[Data in this exercise — start]

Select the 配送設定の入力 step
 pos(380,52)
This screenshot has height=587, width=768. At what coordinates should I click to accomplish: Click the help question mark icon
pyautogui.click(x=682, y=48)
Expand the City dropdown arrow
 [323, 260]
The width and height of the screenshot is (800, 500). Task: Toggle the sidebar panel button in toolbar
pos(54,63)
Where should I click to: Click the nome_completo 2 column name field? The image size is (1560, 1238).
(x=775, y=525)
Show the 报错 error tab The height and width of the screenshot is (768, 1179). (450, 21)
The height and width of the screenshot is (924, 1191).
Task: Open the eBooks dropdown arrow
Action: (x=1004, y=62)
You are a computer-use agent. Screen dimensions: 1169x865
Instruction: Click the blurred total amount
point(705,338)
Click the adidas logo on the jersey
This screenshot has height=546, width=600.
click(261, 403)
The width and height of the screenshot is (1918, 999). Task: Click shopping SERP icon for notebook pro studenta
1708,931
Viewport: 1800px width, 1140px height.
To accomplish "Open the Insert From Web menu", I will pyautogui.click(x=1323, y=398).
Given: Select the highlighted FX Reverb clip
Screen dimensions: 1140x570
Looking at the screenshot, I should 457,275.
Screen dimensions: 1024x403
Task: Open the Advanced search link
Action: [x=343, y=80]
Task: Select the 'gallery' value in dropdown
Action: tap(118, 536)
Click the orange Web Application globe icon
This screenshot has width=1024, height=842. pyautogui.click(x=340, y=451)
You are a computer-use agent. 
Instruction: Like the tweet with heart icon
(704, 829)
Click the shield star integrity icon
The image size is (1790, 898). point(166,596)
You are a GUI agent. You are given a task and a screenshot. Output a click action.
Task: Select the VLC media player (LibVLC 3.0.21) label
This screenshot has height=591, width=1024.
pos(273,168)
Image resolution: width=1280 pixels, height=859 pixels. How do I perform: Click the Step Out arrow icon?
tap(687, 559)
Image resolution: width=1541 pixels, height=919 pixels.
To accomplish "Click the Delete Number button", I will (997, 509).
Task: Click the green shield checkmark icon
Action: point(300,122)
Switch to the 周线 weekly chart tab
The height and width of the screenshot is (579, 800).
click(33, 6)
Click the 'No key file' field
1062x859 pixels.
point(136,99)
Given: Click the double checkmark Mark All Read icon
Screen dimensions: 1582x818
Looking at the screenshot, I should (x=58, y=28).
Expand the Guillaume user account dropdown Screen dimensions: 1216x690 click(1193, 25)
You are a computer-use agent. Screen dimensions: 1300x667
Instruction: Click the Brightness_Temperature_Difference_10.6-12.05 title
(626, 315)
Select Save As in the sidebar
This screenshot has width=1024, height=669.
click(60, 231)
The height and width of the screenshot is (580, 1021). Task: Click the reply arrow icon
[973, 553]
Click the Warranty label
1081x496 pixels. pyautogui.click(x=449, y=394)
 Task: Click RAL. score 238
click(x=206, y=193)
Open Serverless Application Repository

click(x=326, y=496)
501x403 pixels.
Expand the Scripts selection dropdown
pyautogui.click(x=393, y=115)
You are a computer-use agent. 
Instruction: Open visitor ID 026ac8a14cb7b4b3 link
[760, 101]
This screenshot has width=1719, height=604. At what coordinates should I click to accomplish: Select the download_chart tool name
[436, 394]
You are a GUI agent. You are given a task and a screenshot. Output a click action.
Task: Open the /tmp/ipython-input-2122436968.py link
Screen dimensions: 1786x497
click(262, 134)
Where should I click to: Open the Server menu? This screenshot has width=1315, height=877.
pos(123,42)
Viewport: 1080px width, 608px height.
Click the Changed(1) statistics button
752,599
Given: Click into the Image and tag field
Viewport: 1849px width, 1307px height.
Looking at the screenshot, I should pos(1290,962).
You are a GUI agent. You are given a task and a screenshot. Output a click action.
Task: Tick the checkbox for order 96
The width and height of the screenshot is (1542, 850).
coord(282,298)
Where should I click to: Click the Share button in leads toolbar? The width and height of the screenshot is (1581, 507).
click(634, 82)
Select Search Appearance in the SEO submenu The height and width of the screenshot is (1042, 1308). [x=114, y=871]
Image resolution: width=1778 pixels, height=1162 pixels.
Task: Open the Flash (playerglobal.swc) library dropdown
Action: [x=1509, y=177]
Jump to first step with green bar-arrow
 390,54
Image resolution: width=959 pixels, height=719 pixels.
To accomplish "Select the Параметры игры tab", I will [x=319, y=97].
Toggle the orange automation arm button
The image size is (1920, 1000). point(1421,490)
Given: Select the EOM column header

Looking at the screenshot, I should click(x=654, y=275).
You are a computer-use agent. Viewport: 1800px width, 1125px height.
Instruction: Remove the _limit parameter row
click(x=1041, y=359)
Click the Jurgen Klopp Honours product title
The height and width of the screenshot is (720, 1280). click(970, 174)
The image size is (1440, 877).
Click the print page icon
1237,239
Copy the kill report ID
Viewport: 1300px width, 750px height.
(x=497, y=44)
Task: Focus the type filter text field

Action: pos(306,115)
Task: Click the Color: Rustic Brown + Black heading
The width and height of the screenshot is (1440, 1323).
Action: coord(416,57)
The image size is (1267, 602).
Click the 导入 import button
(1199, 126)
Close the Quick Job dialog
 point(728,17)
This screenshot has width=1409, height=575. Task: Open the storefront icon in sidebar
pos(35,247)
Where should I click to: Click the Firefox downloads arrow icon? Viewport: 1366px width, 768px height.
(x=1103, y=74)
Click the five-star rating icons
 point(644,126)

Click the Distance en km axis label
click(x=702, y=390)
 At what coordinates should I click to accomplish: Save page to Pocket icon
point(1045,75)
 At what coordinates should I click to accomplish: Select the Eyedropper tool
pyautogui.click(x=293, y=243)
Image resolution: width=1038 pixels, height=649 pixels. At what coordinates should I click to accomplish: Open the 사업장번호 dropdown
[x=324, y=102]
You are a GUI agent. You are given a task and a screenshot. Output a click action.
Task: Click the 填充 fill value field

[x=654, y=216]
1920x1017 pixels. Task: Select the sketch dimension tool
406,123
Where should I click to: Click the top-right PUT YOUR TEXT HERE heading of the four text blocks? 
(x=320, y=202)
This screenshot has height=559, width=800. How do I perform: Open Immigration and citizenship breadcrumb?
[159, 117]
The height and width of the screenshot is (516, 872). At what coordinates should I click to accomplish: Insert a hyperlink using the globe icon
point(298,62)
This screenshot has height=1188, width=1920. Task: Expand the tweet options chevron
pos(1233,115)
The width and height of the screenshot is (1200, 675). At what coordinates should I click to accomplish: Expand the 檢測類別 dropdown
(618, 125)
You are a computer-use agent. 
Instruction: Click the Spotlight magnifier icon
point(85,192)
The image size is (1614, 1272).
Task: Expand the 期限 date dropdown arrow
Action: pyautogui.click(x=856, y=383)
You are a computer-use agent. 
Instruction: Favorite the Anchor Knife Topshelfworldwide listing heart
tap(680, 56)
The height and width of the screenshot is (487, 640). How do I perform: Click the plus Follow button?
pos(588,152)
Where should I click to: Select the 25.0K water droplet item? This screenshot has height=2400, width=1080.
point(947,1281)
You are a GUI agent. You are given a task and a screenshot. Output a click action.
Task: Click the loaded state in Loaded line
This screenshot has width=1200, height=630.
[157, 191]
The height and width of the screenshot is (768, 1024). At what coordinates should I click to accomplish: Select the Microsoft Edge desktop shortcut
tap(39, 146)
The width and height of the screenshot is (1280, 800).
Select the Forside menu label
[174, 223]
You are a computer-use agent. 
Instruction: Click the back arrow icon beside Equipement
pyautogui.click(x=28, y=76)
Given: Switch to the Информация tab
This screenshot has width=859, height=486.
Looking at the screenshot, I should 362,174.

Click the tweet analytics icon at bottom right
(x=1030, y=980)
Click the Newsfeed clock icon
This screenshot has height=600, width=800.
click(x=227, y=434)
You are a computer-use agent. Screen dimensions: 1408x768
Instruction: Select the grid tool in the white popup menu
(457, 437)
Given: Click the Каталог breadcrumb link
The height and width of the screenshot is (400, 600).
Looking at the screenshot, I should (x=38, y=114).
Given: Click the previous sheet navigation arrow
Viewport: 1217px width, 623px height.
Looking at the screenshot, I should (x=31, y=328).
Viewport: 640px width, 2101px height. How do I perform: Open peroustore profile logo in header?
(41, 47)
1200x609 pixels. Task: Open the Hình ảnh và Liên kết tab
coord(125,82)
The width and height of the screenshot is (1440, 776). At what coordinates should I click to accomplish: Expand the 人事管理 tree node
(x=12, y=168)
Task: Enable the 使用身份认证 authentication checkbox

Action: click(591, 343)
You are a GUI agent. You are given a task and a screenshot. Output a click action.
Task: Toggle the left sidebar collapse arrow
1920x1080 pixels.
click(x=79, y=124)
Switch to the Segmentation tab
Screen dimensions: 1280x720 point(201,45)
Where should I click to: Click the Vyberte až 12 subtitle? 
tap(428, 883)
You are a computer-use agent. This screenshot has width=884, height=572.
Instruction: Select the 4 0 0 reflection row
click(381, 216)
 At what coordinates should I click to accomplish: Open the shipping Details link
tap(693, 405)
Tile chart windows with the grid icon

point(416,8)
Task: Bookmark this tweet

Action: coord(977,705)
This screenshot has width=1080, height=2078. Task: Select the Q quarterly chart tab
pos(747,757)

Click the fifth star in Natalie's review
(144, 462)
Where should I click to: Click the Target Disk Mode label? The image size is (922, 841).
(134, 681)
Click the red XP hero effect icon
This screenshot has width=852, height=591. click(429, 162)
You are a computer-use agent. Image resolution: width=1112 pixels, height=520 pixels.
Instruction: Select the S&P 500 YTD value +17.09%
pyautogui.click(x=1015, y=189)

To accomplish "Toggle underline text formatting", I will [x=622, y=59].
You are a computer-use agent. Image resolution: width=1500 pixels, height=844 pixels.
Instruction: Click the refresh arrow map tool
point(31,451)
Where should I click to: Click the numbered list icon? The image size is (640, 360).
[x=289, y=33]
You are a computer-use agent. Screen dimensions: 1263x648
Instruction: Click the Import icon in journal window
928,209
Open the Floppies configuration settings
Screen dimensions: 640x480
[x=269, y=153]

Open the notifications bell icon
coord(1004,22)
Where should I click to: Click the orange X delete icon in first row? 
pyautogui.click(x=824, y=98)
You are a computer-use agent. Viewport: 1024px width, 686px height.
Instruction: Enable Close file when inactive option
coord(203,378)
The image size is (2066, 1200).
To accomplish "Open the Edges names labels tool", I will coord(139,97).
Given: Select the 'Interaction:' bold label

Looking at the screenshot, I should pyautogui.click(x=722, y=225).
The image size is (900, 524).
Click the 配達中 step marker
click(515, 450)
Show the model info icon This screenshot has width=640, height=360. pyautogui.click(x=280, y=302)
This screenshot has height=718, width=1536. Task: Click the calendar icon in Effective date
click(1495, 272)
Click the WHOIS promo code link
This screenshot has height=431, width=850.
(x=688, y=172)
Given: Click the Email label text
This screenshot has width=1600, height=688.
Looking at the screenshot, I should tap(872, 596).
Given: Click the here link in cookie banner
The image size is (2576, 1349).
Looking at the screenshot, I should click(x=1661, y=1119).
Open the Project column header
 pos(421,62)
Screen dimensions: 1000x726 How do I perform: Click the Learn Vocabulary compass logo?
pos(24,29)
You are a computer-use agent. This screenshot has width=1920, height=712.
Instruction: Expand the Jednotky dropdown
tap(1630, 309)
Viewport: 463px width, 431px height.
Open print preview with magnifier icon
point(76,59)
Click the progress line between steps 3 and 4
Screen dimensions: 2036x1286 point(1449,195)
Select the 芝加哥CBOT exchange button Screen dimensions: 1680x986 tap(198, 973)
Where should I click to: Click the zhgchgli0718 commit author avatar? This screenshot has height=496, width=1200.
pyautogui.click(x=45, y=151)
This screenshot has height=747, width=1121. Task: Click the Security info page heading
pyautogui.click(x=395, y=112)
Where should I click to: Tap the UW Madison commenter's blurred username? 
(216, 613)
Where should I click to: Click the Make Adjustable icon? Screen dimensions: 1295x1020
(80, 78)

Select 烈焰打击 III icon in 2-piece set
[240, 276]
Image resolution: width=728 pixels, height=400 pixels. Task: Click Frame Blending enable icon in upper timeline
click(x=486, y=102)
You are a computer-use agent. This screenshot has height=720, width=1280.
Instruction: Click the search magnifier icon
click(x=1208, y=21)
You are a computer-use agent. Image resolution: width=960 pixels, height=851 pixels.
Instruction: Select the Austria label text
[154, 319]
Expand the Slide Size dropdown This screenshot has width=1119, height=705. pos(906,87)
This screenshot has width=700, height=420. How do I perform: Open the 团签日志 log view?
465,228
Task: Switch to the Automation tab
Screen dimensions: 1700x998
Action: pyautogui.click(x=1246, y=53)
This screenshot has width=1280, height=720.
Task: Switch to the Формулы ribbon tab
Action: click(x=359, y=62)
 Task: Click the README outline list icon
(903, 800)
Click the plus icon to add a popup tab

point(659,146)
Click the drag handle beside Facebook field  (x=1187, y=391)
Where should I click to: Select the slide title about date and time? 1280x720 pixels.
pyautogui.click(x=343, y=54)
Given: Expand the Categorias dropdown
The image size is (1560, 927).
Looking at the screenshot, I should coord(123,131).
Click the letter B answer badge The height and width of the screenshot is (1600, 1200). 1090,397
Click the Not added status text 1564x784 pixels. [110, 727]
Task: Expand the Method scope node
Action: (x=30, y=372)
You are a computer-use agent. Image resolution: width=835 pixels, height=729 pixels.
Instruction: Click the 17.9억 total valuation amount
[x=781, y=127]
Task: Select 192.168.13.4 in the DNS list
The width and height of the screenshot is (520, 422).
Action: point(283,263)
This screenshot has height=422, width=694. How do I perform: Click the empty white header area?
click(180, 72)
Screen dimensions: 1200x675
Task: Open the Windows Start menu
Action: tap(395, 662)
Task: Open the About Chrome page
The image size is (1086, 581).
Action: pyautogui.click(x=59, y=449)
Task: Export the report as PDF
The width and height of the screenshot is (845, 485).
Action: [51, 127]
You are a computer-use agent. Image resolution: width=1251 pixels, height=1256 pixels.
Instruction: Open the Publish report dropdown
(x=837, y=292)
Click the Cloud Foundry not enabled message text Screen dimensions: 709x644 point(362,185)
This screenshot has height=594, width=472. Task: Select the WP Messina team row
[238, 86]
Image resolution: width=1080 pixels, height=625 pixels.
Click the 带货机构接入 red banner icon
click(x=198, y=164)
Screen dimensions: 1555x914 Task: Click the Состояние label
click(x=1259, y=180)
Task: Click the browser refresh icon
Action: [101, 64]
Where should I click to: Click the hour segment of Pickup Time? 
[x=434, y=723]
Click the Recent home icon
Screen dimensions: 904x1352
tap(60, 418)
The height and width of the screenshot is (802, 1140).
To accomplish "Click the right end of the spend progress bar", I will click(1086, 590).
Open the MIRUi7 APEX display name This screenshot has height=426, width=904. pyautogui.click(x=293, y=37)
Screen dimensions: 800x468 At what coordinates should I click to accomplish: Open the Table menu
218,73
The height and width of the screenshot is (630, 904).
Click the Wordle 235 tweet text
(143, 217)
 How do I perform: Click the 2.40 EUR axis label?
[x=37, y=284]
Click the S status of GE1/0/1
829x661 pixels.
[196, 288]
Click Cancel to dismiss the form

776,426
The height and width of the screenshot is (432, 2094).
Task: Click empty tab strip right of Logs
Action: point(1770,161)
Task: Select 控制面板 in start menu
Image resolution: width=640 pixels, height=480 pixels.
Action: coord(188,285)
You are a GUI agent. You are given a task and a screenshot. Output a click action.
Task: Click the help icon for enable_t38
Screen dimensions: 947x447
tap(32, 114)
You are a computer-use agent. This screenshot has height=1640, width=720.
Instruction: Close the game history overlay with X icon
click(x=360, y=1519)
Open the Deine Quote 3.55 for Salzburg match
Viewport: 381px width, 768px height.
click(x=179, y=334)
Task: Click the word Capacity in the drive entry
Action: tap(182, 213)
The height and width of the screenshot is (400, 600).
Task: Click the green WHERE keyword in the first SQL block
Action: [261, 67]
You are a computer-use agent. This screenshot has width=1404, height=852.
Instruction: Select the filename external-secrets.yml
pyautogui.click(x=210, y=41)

[Data in this exercise — finish]

Exercise objective
Reproduce exactly the lines above from the line with "Where should I click to: Click the hour" to the line with "Open the Deine Quote 3.55 for Salzburg match", including both, and add nothing.

Task result
Where should I click to: Click the hour segment of Pickup Time? 
[x=434, y=723]
Click the Recent home icon
Screen dimensions: 904x1352
tap(60, 418)
The height and width of the screenshot is (802, 1140).
To accomplish "Click the right end of the spend progress bar", I will click(1086, 590).
Open the MIRUi7 APEX display name This screenshot has height=426, width=904. pyautogui.click(x=293, y=37)
Screen dimensions: 800x468 At what coordinates should I click to accomplish: Open the Table menu
218,73
The height and width of the screenshot is (630, 904).
Click the Wordle 235 tweet text
(143, 217)
 How do I perform: Click the 2.40 EUR axis label?
[x=37, y=284]
Click the S status of GE1/0/1
829x661 pixels.
[196, 288]
Click Cancel to dismiss the form

776,426
The height and width of the screenshot is (432, 2094).
Task: Click empty tab strip right of Logs
Action: point(1770,161)
Task: Select 控制面板 in start menu
Image resolution: width=640 pixels, height=480 pixels.
Action: coord(188,285)
You are a GUI agent. You are given a task and a screenshot. Output a click action.
Task: Click the help icon for enable_t38
Screen dimensions: 947x447
tap(32, 114)
You are a computer-use agent. This screenshot has height=1640, width=720.
Instruction: Close the game history overlay with X icon
click(x=360, y=1519)
Open the Deine Quote 3.55 for Salzburg match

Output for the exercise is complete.